Most modern media that does this is trying to distance the author from the text, by inviting the audience to laugh with the author. Oh, isn't this story silly, we're self aware, no need to immerse yourself. It's got this smug yet self depreciating tone, because it feels like the author wants you to like them more than their story.
Whereas when Homestuck does this it is self aggrandising, because it's meant as an explicit ATTACK on the audience. It is a purposeful attempt to draw the reader in and then pull out the rug from under them. It's not meant to break the tension, it's to give you mood whiplash. It shows a certain amount of confidence in the text, because the author truly believes in the text's ability to emotionally affect the audience so that this trick works.
I can definitely empathize with someone who finds this aggravating (that's sort of the point), but to me it's legitimately preferable to the self-aware jokey jokey thing because I don't think it diminishes the impact of the story itself. The narrative still exists as is, with all of its devastating events, and the jokes are a way of twisting that knife in a little bit further.
I would honestly go as far as to say that many of these style of jokes don't lighten the mood at all, but just add an extra element of poignancy or horror to a scene. Something ridiculous happening to the body of a recently deceased character isn't exactly light material, for one example. For another, more specific one, consider Dave's "acrobatic fucking pirouette off the handle".
As a quick refresher, Dave says early on in the story that, rather than flying off the handle, he will do an "acrobatic fucking pirouette". This wording becomes a frequent callback joke from that point on. And then, much later, Dave finds the impaled corpse of the older brother who raised him, and decides on a symbolic gesture he'd like to make. He can't pull the sword out of his brother's chest, because he doesn't feel like he's worthy. He has to make a "clean break", by breaking off the end of the sword to take with him. But it doesn't work, and in the attempt he's flung backwards.
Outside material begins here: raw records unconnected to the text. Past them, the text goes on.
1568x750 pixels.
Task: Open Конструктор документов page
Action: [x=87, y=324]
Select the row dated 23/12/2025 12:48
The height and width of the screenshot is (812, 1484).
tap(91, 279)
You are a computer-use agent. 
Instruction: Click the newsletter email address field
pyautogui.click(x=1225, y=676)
And then he's just laying there, on the ground, while his friend points out that he has finally, literally performed his acrobatic pirouette off the handle.
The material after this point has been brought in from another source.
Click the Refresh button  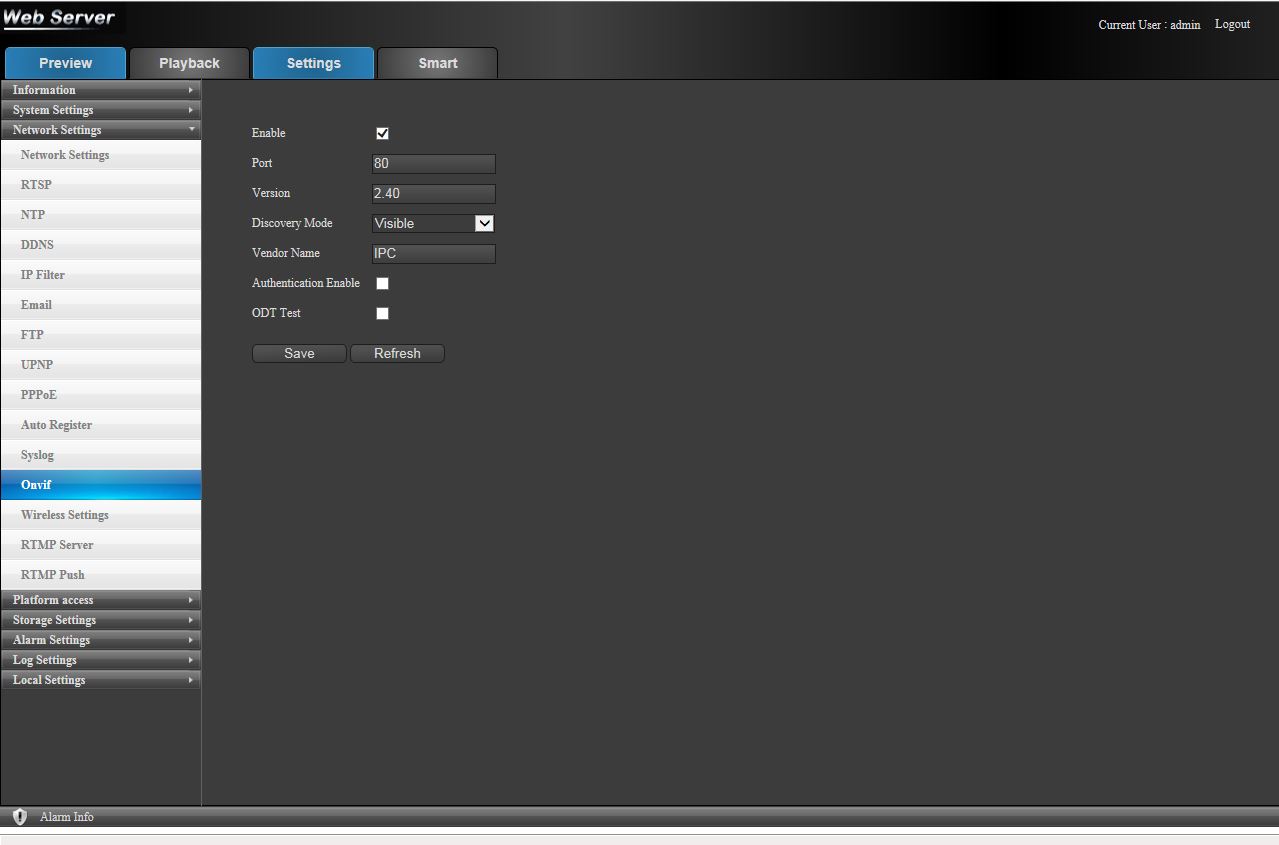pos(397,354)
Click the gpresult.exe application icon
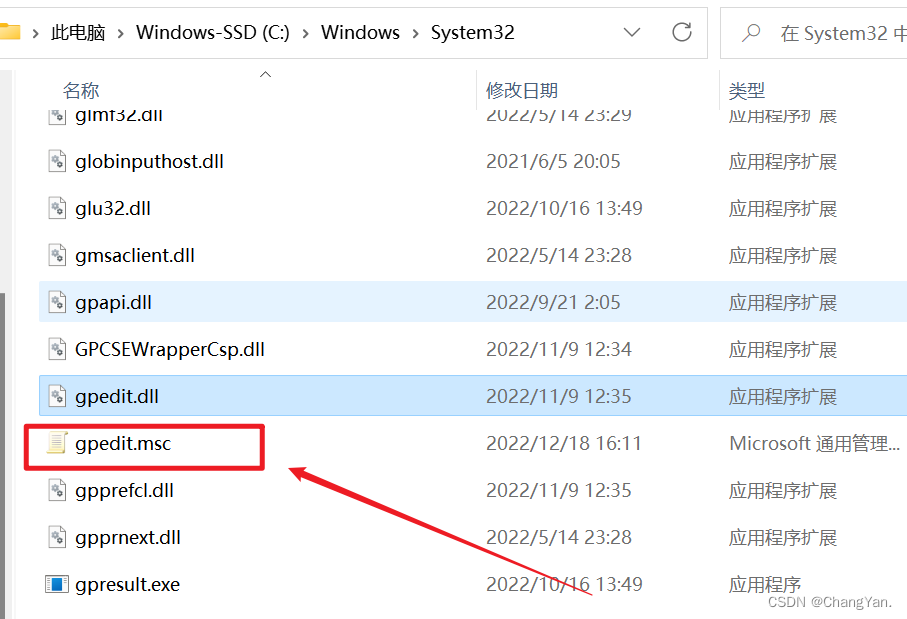Image resolution: width=907 pixels, height=619 pixels. point(57,584)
And yeah, that's funny, but to me it's also absolutely devastating? This is a character who's recently been dealing with extreme self worth issues and a crisis of free will, who's clumsily trying to grieve for the very person who caused a lot of those issues in the first place. It makes the entire thing feel weirdly inevitable and that much more horrible for it, like, of course this would happen, his whole LIFE has been a joke to begin with. It doesn't detract from the moment. It invites you, the audience, to sit in that moment with the character and just kind of let it wash over you.
At least that's how I feel about it!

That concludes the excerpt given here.